Using a 8800GTS (320MB) with 0.9 SDK. Yes, this is the only allocation on the device, and no other use of the card going on (except my plain KDE linux desktop).

void
runTest(
int argc,
char** argv
)
{
//.........................................
CUT_CHECK_DEVICE();
//.........................................
rows = 4096;
cols = 4096;
unsigned int imgSize = cols * rows;
unsigned int memSize = ( cols * rows ) * sizeof( Complex );
// Allocate host memory for the signal (my image)
Complex *pImage = ( Complex * ) malloc( memSize );
// Initalize the image to something
for ( unsigned int i = 0; i < imgSize; ++i ) {
pImage[ i ].x = rand() / ( float )RAND_MAX;
pImage[ i ].y = 0;
}
// Allocate device memory for signal
Complex *d_pImage;
//..........................................

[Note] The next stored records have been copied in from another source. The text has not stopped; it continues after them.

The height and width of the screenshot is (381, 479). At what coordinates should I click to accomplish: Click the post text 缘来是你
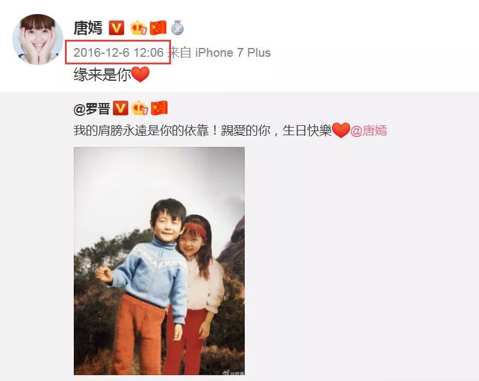(102, 74)
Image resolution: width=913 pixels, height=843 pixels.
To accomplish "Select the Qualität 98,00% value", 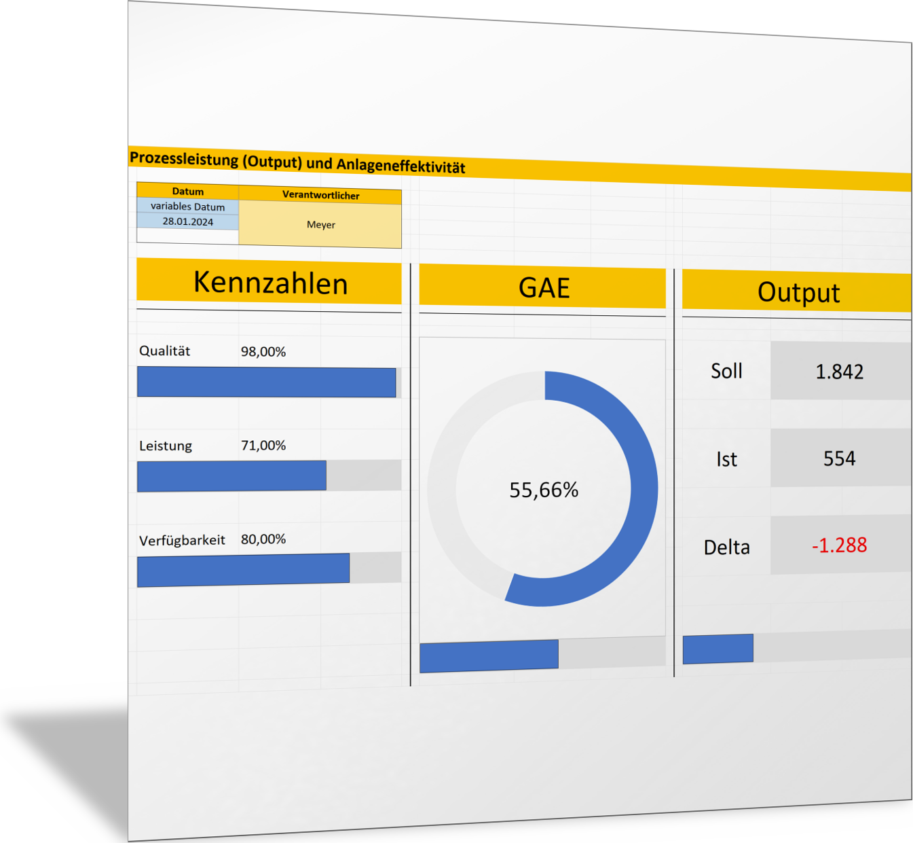I will (x=263, y=352).
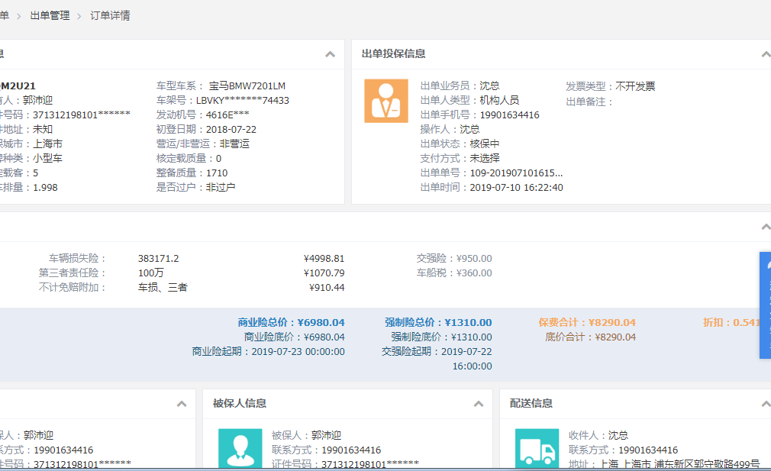Viewport: 771px width, 471px height.
Task: Click the 订单详情 breadcrumb item
Action: [110, 15]
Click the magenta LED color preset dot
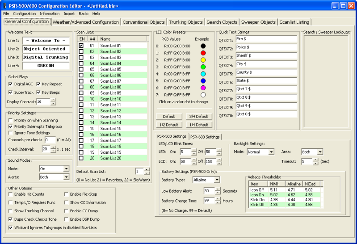 coord(203,88)
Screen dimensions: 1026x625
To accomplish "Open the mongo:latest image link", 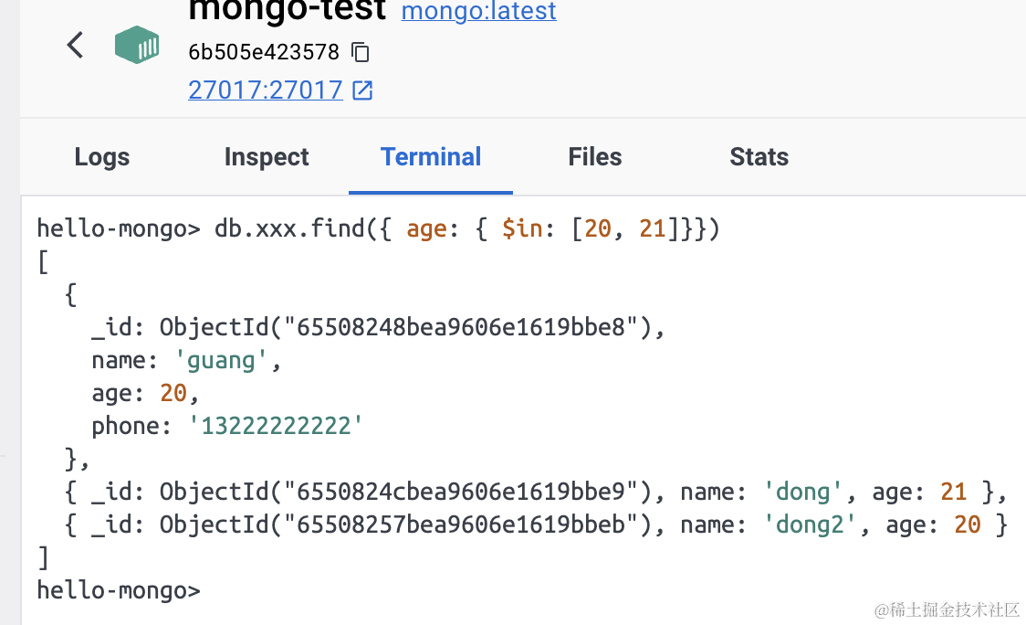I will [x=478, y=11].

CUDA_SAFE_CALL( cudaMalloc( ( void ** ) &d_pImage, memSize ) );
// Copy host memory to device
CUDA_SAFE_CALL ( cudaMemcpy( d_pImage, pImage, memSize, cudaMemcpyHostToDevice ) );
//.........................................
// CUFFT plan
cufftHandle plan;
// %%%%%%% THIS FAILS FOR 4096x4096 %%%%%%%%
CUFFT_SAFE_CALL( cufftPlan2d( &plan, rows, cols, CUFFT_C2C ) );
// %%%%%%%%%%%%%%%%%%%%%
....

I am running into the same sort of problems. I am using a 8800GTX 768MB with CUDA 1.0, CUFFT 1.0 on WinXP 32 bit, I allocate 6 buffers in global memory for a 3584x3584 image and plan a 2D fft and inverse fft of real-to-complex data out-of-place.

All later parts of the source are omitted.